Differential selection of specific human immunodeficiency virus type 1/JC499 variants after mucosal and parenteral inoculation of chimpanzees.

Regardless of the route of transmission, it is generally accepted that the human immunodeficiency virus type 1 (HIV-1) quasispecies transmitted from an infected individual to an uninfected individual is genetically homogeneous. This finding and the observation that HIV-1 genotypes in recipients are minor variants in the donors suggest strongly that selection for specific variants occurs. However, most analyses have been limited to the V3 region of env. In addition, the exact time at which most new infections occurred was not known, making it almost impossible to analyze virus populations present in donor-recipient pairs at the time of HIV-1 transmission. To circumvent this problem, three chimpanzees were inoculated with a genetically defined stock of cell-free HIV-1/JC499 by one of three routes: intravenously or via the cervical or penile mucosa.

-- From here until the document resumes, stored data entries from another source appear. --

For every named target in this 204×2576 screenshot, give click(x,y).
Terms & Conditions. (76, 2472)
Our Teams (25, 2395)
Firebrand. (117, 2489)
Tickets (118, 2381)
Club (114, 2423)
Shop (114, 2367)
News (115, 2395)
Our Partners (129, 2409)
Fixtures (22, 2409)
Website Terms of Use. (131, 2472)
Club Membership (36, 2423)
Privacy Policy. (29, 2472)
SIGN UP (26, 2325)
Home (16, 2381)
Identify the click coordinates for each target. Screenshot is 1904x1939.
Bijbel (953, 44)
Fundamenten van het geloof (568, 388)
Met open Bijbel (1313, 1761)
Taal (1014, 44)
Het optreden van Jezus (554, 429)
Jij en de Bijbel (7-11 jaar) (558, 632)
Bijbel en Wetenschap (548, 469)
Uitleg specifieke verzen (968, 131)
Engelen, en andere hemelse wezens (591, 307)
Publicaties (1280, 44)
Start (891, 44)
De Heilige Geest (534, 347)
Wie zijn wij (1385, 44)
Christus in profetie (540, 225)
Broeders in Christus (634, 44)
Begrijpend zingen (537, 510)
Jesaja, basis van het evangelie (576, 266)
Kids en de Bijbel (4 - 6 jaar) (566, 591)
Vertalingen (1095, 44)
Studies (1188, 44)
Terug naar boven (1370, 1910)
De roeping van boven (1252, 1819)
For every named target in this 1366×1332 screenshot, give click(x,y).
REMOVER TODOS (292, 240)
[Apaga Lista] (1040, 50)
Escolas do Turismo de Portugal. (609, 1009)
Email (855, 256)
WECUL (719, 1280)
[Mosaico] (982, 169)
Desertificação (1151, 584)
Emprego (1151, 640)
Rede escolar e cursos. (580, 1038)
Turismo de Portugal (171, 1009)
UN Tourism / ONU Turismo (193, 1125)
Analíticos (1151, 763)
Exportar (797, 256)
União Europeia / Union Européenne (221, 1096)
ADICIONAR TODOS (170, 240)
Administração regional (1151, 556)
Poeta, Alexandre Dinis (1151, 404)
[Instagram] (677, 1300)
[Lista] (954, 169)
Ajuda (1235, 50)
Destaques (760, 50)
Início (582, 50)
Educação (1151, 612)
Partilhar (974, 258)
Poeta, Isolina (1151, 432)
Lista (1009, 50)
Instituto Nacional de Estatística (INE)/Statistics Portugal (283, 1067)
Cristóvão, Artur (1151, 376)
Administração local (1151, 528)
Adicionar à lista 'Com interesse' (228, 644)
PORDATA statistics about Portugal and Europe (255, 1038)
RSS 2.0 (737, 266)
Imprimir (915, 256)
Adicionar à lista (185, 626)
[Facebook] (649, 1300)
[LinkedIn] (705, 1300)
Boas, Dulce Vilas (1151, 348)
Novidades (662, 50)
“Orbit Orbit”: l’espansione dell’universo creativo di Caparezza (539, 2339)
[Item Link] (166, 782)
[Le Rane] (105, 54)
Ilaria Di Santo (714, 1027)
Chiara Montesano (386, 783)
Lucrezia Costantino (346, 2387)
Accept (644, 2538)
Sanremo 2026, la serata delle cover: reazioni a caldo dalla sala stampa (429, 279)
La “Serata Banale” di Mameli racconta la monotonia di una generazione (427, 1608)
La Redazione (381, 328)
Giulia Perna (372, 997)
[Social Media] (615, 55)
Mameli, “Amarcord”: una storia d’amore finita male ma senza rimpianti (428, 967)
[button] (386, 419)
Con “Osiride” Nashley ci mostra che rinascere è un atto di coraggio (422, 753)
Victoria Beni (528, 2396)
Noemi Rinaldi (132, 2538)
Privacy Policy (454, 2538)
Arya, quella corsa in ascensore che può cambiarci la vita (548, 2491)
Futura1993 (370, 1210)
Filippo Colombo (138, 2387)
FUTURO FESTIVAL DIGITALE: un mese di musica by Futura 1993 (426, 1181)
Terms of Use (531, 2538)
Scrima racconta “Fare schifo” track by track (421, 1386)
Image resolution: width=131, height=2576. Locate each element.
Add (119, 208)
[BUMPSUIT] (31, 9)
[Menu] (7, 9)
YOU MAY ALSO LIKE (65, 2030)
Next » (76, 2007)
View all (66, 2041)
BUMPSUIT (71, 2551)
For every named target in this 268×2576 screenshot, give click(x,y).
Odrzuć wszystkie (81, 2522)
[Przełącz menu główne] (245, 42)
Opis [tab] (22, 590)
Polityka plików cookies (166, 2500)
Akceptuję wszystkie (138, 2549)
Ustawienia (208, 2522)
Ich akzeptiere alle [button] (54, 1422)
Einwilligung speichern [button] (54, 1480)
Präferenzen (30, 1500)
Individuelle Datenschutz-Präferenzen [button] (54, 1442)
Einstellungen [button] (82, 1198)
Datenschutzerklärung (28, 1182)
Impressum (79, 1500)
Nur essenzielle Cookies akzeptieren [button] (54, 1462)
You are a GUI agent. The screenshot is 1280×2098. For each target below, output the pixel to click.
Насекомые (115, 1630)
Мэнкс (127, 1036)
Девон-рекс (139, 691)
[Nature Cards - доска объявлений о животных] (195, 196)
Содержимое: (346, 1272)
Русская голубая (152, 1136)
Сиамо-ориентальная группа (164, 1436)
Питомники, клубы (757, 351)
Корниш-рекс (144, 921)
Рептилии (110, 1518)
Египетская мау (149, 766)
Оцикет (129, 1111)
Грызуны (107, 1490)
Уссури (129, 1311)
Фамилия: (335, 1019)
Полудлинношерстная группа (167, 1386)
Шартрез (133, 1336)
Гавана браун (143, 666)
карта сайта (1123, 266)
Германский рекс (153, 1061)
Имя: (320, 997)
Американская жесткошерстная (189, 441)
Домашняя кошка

PCR products of the C2-to-V5 region of env were amplified from both proviral DNA and virion RNA in blood samples collected soon after infection and were screened by heteroduplex analysis (HDA). Those PCR products with distinct HDA banding patterns were cloned and sequenced. In all three animals, transmitted variants encoded one of two V3-loop populations identified in the inoculum, indicating relative homogeneity in this region. However, different virus populations, defined by combinations of specific V4 and V5 sequences, were found when variants in the animal inoculated intravenously (at least 13 V4-plus-V5 combinations) were compared with those in the two animals inoculated by the mucosal routes (limited to only four V4-plus-V5 combinations). The only V4-plus-V5 population in variants found in all three chimpanzees was the major population in the inoculum, which contained viruses with more than 30 different V4-plus-V5 combinations. That the majority of the V4-plus-V5 genotypes in variants transmitted to all three animals were minor populations in the inoculum indicated that selective transmission defined by the V4-plus-V5 regions had occurred but that distinct populations were transmitted by parenteral versus mucosal routes. These results indicate that the putative homogeneity of HIV-1 variants in a newly infected individual might be an artifact of the region of the env gene evaluated and that regions other than V3 might play a major role in selective transmission.